Some of the metabolites present in the metabolic signatures are associated with certain types of medication. Examples are the metabolite pyronaridine, which is used to treat malaria [40], and the metabolite quinaprilat, which is an angiotensin-converting enzyme inhibitor [41]. According to the available data, none of the participants were taking these drugs at the moment of sampling. Existing literature has not clarified this finding. It should also be noted that one of the patients took the psychotropic drug olanzapine at the moment of sampling (Supplementary Tables 1 and 3). The data of this patient, indicated by the number 30 in this study, was plotted outside of the ellipse (95% confidence level) in the PCA graphs of the observed metabolic signature of ASD and the observed metabolic signature of IQ (Figs. 2 and 3). Olanzapine has been shown to significantly alter metabolic patterns [42, 43], which may explain the observed separation of patient 30 in both Figs. 2 and 3.

Strengths and limitations

Strengths of this study are the large sample size and thorough psychiatric phenotyping. A limitation of the study is that interpretation of results may be hampered by the fact that 22q11.2DS subjects had a fasting blood sample taken whereas for controls this was not the case. However, a 10 h fast is considered brief and insufficient to activate a full fasting response. We checked the metabolites present in the metabolic signatures for relevance to fasting pathways but none were identified. Another limitation is that the age of 22q11.2DS patients ranged from 11–27 years. However, as no correlations between age and metabolic data were identified, the influence of age is likely to be small (Supplementary Table 2).

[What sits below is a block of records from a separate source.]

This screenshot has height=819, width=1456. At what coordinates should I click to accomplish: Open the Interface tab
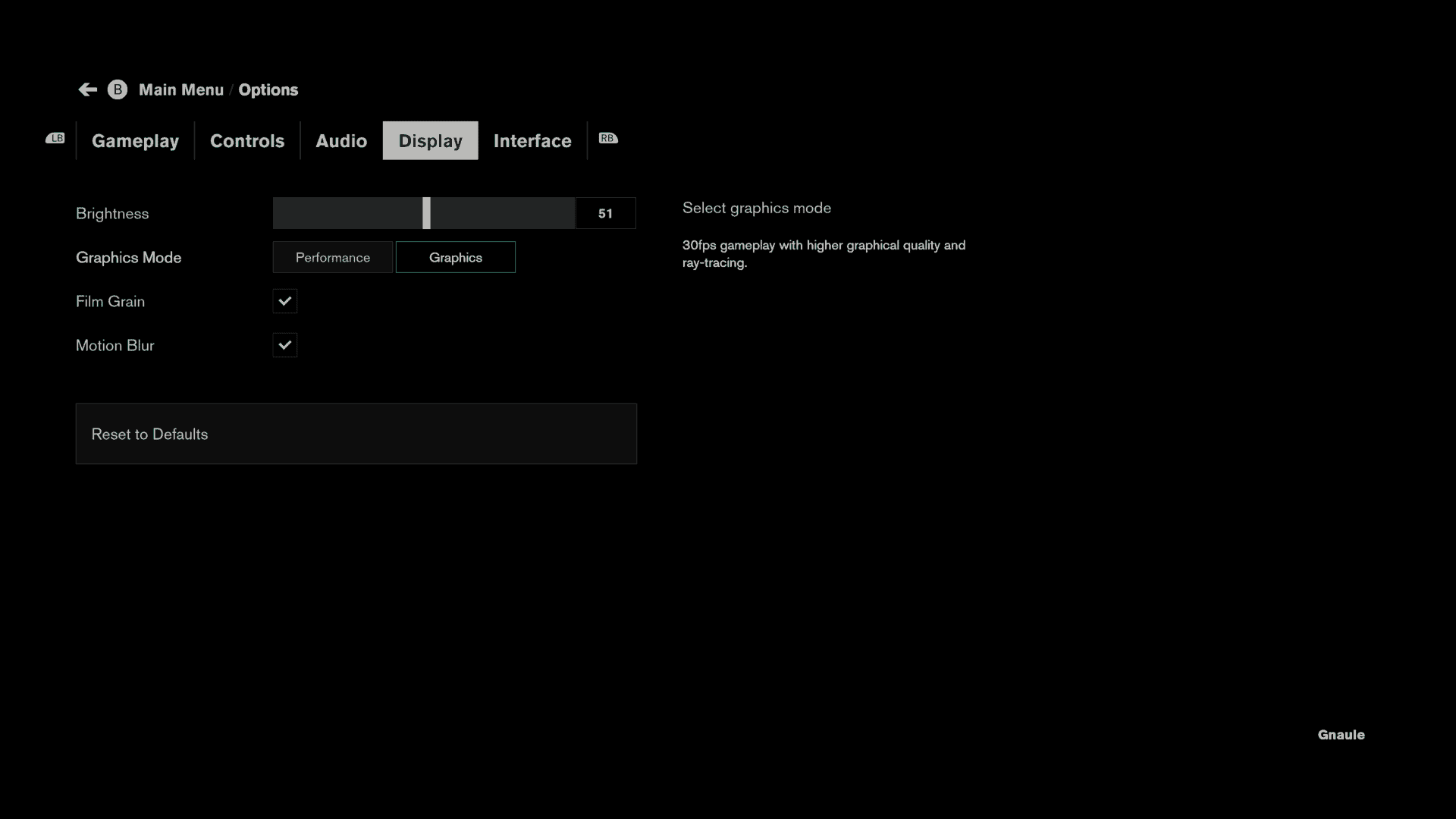[x=532, y=140]
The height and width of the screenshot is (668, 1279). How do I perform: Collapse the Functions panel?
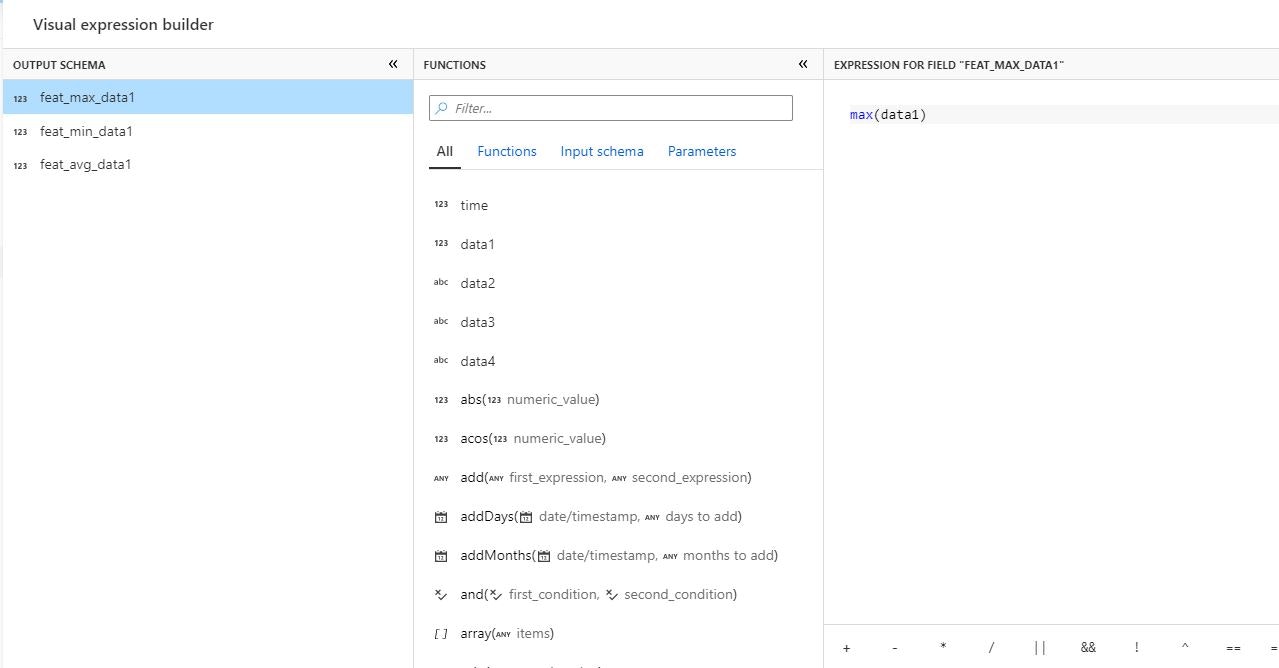[x=802, y=63]
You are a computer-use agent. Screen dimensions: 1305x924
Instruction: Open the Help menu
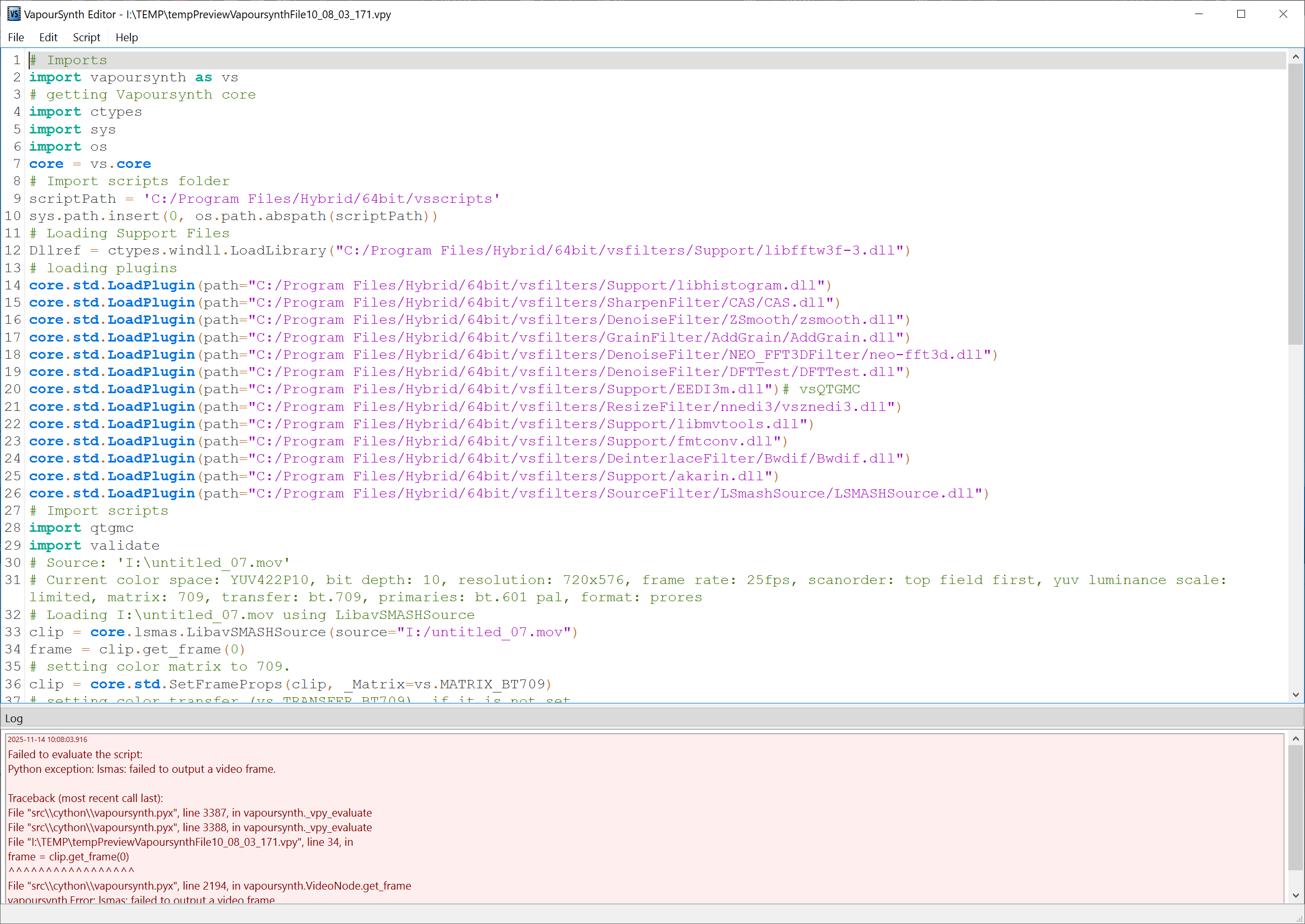click(126, 38)
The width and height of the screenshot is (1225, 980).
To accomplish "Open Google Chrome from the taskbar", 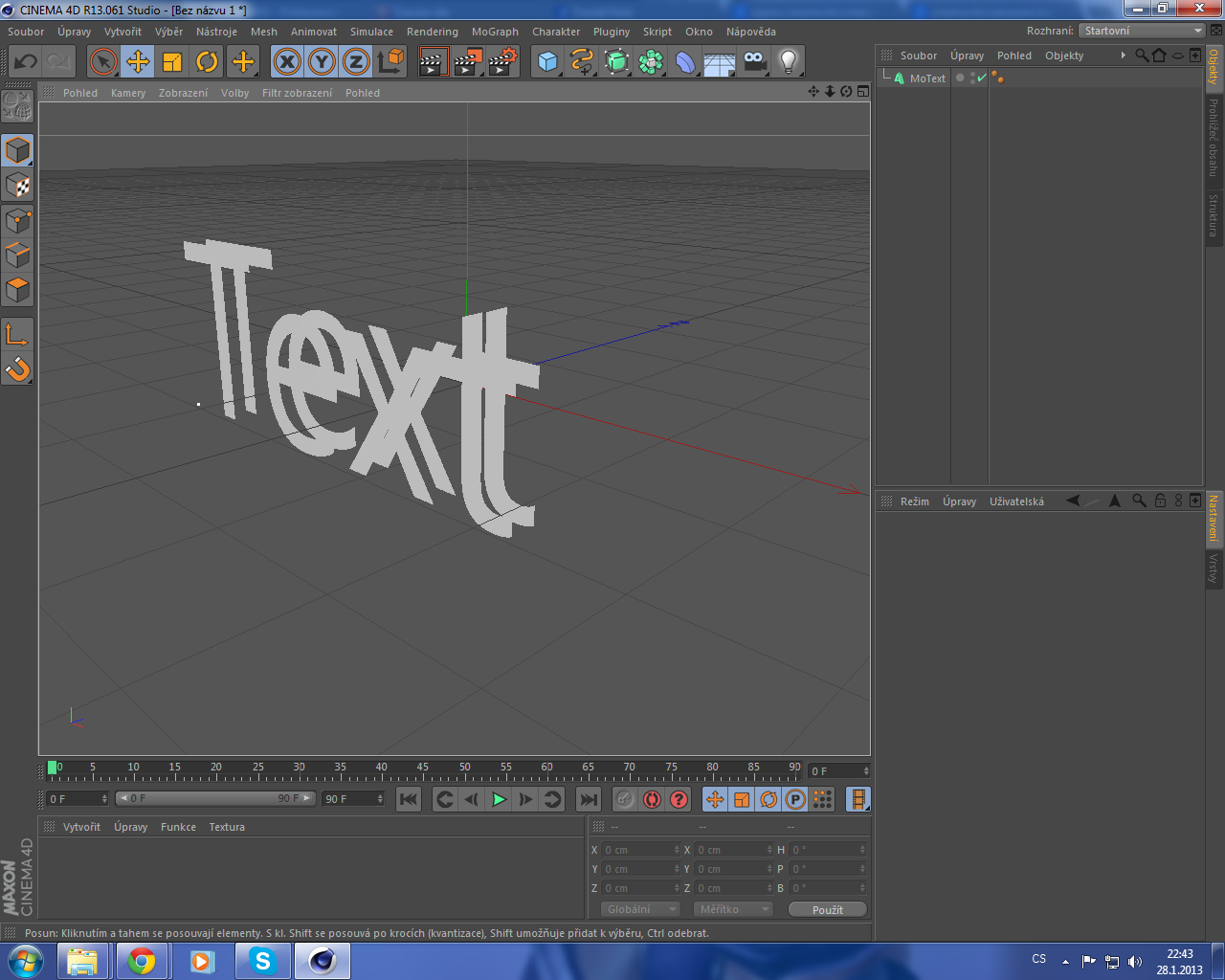I will tap(142, 961).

Another limitation is that phenotypic data about the control group were unavailable. Ideally, future studies would include healthy controls for whom phenotypic data are available, in order to allow for better interpretation of between-group comparisons. Furthermore, longitudinal designs are needed to investigate risk of psychiatric illness over time. The 22q11.2DS is associated with an increased risk of psychotic disorders up to 25% [9]. A longitudinal study design would enable identification of metabolic features associated with psychosis risk. Ultimately, metabolic data jointly with clinical and other data may be used for predictive modeling of disease risk and stratification.

Conclusion

In conclusion, this study used untargeted metabolomics in dried blood spots to identify a metabolic signature for 22q11.2DS and related neurodevelopmental expressions, ASD and low intellectual functioning. By examining metabolic characteristics of 22q11.2DS we aim to detect biological mechanisms underlying these neurodevelopmental traits. Increasing our understanding of metabolic mechanisms underlying phenotypic expressions of 22q11.2DS facilitates identification of novel therapeutic targets that may ultimately lead to improved treatment strategies for patients with neurodevelopmental disorders.